(Input records begins)

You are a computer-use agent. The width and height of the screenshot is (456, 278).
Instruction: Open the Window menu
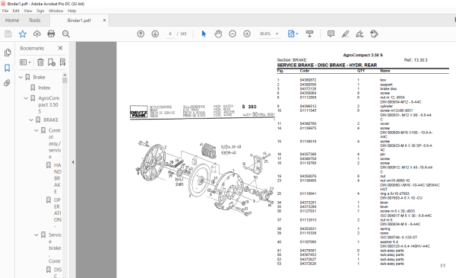click(55, 11)
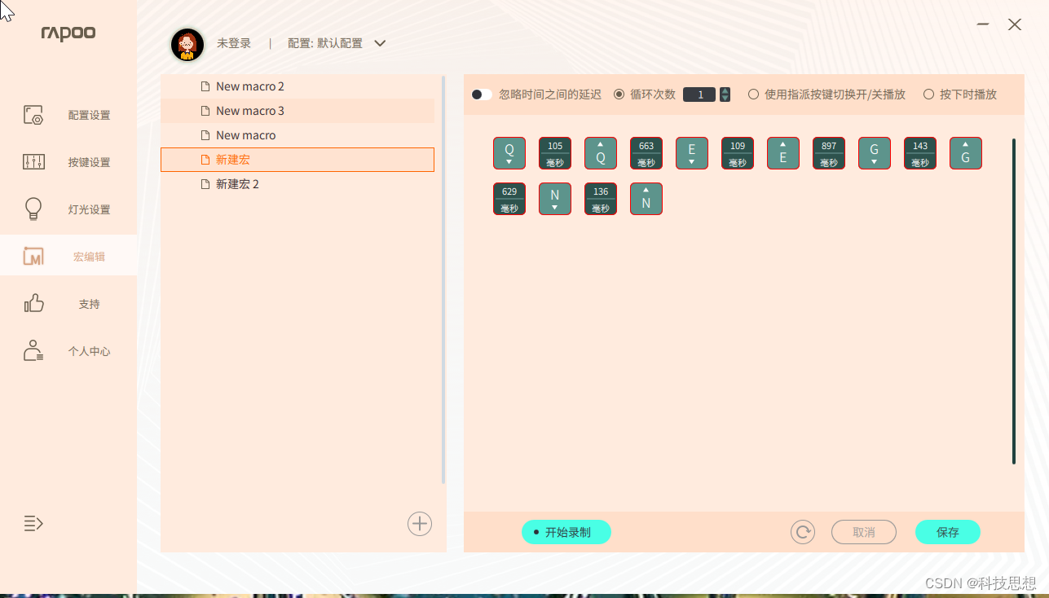This screenshot has width=1049, height=598.
Task: Expand the sidebar with bottom-left menu icon
Action: (33, 523)
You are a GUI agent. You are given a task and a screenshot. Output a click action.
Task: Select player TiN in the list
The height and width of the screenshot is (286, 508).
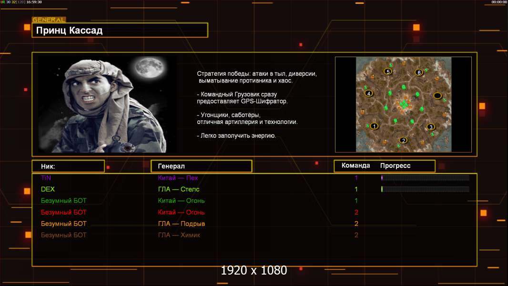[x=46, y=178]

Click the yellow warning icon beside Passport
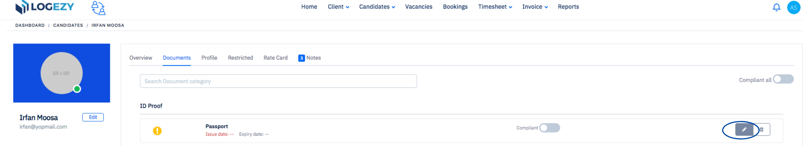point(157,131)
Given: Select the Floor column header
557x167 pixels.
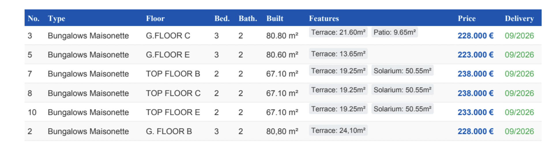Looking at the screenshot, I should [155, 18].

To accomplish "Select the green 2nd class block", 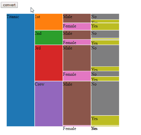I will [49, 38].
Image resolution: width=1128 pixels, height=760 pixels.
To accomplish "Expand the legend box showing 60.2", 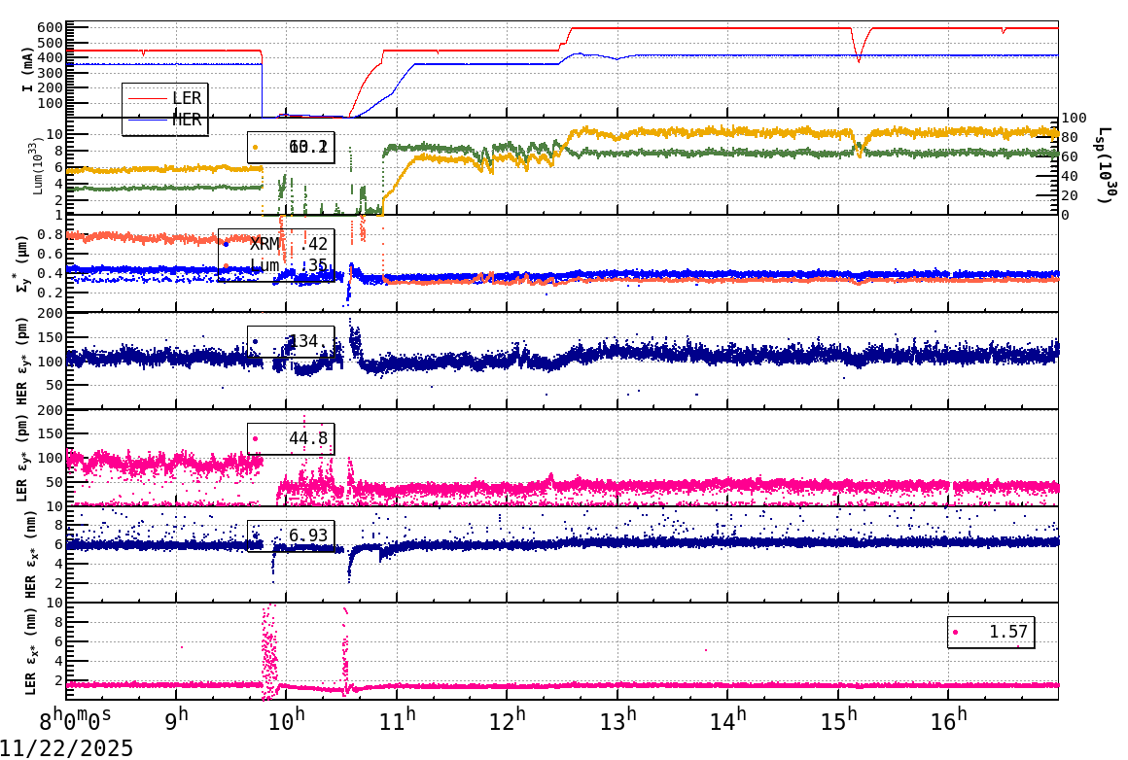I will [289, 147].
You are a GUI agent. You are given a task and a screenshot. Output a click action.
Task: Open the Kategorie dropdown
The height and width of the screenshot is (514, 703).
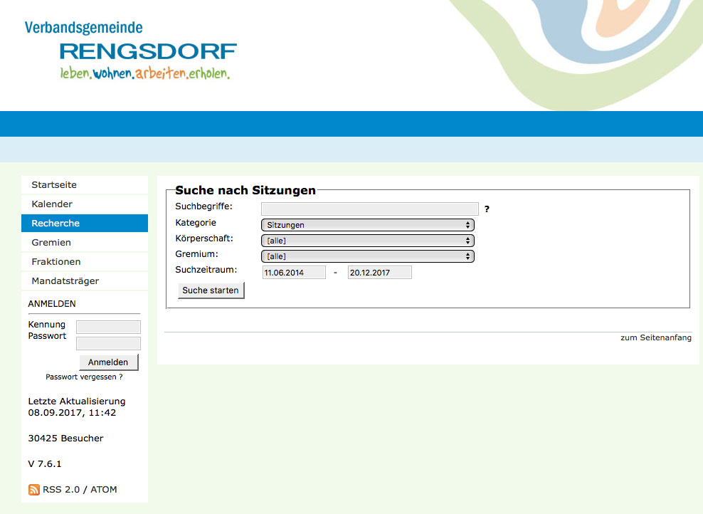pos(367,225)
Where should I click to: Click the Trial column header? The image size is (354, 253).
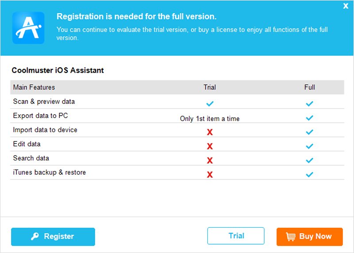pos(210,87)
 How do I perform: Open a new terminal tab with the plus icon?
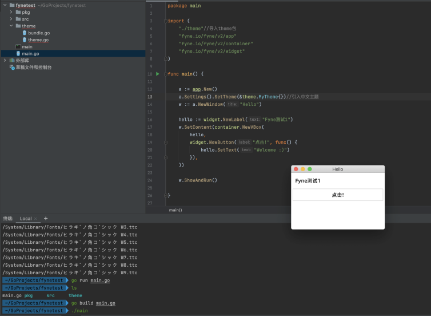46,218
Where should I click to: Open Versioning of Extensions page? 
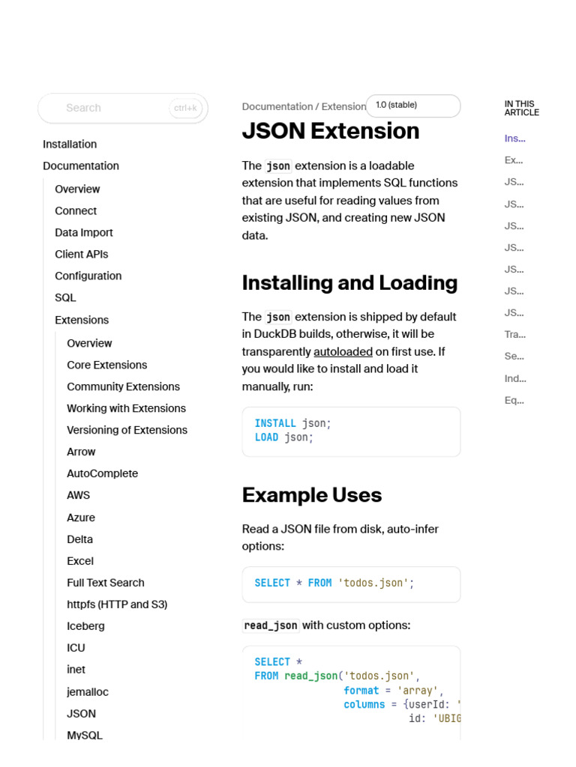pyautogui.click(x=127, y=430)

(Input records ends)

* **To do**: Repeat each line word for word, from the one with "Where should I click to: Click" down to the last line of the data, and keep the pictures out of it.

* **Solution for this exercise**:
Where should I click to: Click the Trial column header? The image size is (354, 253).
pos(210,87)
 How do I perform: Open a new terminal tab with the plus icon?
46,218
Where should I click to: Open Versioning of Extensions page? 
pyautogui.click(x=127, y=430)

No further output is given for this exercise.